The CFTR inhibitory factor (Cif) is a protein virulence factor secreted by the Gram-negative bacteria Pseudomonas aeruginosa and Acinetobacter nosocomialis.  Discovered at Dartmouth Medical School, Cif is able to alter the trafficking of select ABC transporters in eukaryotic epithelial cells, such as the cystic fibrosis transmembrane conductance regulator (CFTR), and P-glycoprotein by interfering with the host deubiquitinating machinery. By promoting the ubiquitin-mediated degradation of CFTR, Cif is able to phenocopy cystic fibrosis at the cellular level.  The cif gene is transcribed as part of a 3 gene operon, whose expression is negatively regulated by CifR, a TetR family repressor.

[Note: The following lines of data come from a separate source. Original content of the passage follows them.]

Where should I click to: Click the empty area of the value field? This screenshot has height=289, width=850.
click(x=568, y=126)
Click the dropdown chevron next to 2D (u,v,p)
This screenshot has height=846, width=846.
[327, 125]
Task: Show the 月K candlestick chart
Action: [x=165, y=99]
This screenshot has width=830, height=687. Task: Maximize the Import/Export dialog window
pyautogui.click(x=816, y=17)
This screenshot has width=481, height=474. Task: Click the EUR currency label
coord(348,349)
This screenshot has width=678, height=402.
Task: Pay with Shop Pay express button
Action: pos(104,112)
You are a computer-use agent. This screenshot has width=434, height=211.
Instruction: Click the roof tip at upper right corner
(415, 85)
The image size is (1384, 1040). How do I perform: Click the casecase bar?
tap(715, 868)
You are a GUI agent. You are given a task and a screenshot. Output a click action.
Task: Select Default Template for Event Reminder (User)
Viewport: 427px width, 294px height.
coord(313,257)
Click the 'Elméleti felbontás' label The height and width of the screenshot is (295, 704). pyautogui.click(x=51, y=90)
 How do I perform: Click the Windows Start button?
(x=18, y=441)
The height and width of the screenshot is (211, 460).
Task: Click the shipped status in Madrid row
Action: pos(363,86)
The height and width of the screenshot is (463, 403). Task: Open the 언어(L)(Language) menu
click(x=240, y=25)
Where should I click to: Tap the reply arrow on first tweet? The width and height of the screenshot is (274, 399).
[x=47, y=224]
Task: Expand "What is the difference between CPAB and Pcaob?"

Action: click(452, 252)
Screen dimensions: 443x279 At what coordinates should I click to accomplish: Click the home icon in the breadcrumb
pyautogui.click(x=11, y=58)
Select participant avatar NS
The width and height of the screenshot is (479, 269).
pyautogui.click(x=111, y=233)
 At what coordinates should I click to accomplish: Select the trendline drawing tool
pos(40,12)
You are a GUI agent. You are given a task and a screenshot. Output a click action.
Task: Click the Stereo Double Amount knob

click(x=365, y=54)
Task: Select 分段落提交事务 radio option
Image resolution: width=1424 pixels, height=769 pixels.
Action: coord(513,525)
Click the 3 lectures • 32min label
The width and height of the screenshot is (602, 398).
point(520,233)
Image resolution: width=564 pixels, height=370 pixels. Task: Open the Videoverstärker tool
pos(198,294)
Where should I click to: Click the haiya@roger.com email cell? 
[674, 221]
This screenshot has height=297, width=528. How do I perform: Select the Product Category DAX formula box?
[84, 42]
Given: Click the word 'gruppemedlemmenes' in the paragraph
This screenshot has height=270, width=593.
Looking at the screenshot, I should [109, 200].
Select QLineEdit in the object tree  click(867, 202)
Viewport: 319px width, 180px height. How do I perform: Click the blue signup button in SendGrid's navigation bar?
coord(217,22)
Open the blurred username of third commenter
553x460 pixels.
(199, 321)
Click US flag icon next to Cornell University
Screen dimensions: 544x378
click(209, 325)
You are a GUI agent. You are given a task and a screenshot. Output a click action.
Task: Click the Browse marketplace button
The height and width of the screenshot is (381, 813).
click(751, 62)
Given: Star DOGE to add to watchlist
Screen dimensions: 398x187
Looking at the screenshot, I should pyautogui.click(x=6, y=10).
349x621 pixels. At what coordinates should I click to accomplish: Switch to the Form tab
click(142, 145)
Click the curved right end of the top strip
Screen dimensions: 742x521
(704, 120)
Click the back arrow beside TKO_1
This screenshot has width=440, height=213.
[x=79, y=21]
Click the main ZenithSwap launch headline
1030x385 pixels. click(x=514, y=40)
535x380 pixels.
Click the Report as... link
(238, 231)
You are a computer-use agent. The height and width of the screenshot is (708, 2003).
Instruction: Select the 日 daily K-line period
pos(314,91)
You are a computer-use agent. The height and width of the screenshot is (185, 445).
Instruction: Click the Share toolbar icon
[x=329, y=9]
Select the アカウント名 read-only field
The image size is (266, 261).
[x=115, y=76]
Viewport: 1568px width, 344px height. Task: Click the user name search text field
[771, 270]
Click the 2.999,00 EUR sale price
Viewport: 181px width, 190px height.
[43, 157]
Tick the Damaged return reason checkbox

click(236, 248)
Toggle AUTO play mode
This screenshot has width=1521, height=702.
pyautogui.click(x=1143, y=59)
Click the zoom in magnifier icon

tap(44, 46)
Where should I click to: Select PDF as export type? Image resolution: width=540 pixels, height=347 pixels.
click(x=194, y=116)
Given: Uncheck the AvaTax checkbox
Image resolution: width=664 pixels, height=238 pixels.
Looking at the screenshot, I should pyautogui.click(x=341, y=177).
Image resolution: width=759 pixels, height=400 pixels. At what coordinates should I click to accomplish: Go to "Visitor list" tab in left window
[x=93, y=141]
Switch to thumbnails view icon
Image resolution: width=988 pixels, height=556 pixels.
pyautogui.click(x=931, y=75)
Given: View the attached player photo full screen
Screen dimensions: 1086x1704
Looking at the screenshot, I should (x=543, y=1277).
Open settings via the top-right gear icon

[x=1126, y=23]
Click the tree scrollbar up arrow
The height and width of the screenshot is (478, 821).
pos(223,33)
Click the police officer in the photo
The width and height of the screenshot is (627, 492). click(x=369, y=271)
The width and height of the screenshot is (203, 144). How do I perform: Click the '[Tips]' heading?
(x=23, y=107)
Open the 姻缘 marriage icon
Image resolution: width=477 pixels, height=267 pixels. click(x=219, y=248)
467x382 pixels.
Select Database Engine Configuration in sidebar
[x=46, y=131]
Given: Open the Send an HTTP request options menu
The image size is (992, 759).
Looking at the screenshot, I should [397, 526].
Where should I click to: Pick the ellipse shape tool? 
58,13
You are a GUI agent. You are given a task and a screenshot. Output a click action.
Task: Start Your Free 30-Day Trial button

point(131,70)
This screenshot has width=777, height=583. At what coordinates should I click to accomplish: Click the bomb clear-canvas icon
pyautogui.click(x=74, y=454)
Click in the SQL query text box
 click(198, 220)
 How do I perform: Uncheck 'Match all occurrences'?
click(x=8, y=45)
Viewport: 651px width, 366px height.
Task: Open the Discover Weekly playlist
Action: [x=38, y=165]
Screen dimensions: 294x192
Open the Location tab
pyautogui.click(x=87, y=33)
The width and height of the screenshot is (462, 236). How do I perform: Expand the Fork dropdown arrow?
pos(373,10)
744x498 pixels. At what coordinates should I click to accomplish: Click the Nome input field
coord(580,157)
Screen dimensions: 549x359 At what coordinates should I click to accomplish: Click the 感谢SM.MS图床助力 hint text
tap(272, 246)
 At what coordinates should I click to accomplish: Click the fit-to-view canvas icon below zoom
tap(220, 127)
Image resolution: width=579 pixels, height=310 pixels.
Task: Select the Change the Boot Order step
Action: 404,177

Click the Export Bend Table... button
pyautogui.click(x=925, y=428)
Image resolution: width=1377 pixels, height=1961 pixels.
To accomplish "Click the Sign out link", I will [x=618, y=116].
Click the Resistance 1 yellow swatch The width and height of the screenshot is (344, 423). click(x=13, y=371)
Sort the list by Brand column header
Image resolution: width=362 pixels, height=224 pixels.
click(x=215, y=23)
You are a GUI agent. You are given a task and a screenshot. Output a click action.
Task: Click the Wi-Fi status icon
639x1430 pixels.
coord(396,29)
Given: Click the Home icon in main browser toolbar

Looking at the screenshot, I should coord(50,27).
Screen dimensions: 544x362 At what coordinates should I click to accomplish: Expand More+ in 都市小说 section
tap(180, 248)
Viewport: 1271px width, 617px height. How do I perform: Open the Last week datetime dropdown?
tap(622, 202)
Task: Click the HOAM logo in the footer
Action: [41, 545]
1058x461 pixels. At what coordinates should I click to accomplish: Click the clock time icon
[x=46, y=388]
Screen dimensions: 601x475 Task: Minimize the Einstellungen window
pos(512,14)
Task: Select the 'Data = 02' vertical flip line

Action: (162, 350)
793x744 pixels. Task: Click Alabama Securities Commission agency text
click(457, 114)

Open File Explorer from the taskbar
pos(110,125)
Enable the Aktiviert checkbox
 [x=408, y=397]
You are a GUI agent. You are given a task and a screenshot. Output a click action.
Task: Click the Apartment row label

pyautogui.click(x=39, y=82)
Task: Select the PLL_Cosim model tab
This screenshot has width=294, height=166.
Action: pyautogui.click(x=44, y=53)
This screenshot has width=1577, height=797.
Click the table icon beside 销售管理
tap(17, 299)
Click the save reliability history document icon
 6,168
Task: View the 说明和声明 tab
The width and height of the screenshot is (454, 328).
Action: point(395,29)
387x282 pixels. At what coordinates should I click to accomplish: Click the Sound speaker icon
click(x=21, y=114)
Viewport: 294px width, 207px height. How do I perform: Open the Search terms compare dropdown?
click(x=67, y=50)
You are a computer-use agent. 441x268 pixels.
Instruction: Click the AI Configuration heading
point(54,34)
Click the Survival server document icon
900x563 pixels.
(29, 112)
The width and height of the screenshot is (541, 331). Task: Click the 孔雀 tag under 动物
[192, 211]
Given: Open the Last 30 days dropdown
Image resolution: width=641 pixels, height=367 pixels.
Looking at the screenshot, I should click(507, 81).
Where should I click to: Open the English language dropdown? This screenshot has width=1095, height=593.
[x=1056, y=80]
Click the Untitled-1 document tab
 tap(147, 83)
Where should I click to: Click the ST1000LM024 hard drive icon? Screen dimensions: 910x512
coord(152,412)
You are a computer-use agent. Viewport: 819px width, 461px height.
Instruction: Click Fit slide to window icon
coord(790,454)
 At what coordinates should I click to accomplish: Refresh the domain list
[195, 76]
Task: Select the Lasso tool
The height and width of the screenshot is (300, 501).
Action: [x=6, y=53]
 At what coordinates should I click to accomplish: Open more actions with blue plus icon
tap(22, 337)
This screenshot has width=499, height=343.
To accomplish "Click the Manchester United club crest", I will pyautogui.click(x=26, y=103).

Cellular mechanism of action 
Cif was first discovered by co-culturing P. aeruginosa with human airway epithelial cells and monitoring the resulting effect on chloride ion efflux across a polarized monolayer.  After co-culture, the CFTR specific chloride ion efflux was found to be drastically reduced. This was determined to be caused by reduced levels of CFTR at the apical surface of these cells.  This effect was later found to be the result of a single secreted protein produced by P. aeruginosa, which was named the CFTR inhibitory factor for this initial phenotype.  Cif is secreted by P. aeruginosa PA14 as soluble protein as well as packaged into outer membrane vesicles (OMV).  Cif is far more potent when applied in OMVs, likely due to efficiency of delivery.  Purified, recombinant Cif protein can be applied to polarized monolayers of mammalian cells and promote the removal of CFTR and P-glycoprotein from the apical membrane.  Cif accomplishes this by interfering with the host deubiquitylation system.

Epoxide hydrolase enzyme mechanism 

Cif is an epoxide hydrolase (EH) with unique substrate selectivity.  Cif is the first example of an EH serving as a virulence factor. Based on structural comparison, it appears that the enzyme utilizes a catalytic triad of residues Asp129, Glu153 and His297, with accessory residues His177 and Tyr239 coordinating the epoxide oxygen during ring opening.  Cif is also the first example of an EH utilizing a His-Tyr pair to coordinate an epoxide substrate, rather than the canonical Tyr-Tyr pair. In the proposed enzyme mechanism, Asp129 nucleophilically attacks a carbon of the epoxide moiety of a substrate, forming an ester linked enzyme-acyl intermediate. The preference for which carbon is attacked varies depending upon the substrate. In the second step of the reaction, a water molecule is activated by the charge-relay His297-Glu153 pair, and undergoes nucleophilic attack on the Cγ of Asp129. This hydrolyzes the ester group, liberating the hydrolysis product as a vicinal diol.

Structure 
Cif belongs to the α/β hydrolase family of proteins.  Its structure was determined by X-ray crystallography and consists of the canonical α/β hydrolase fold with a cap domain, which it uses to constitutively homo-dimerize in solution.  The active site is buried in the interior of the protein at the interface between the α/β hydrolase core and the cap.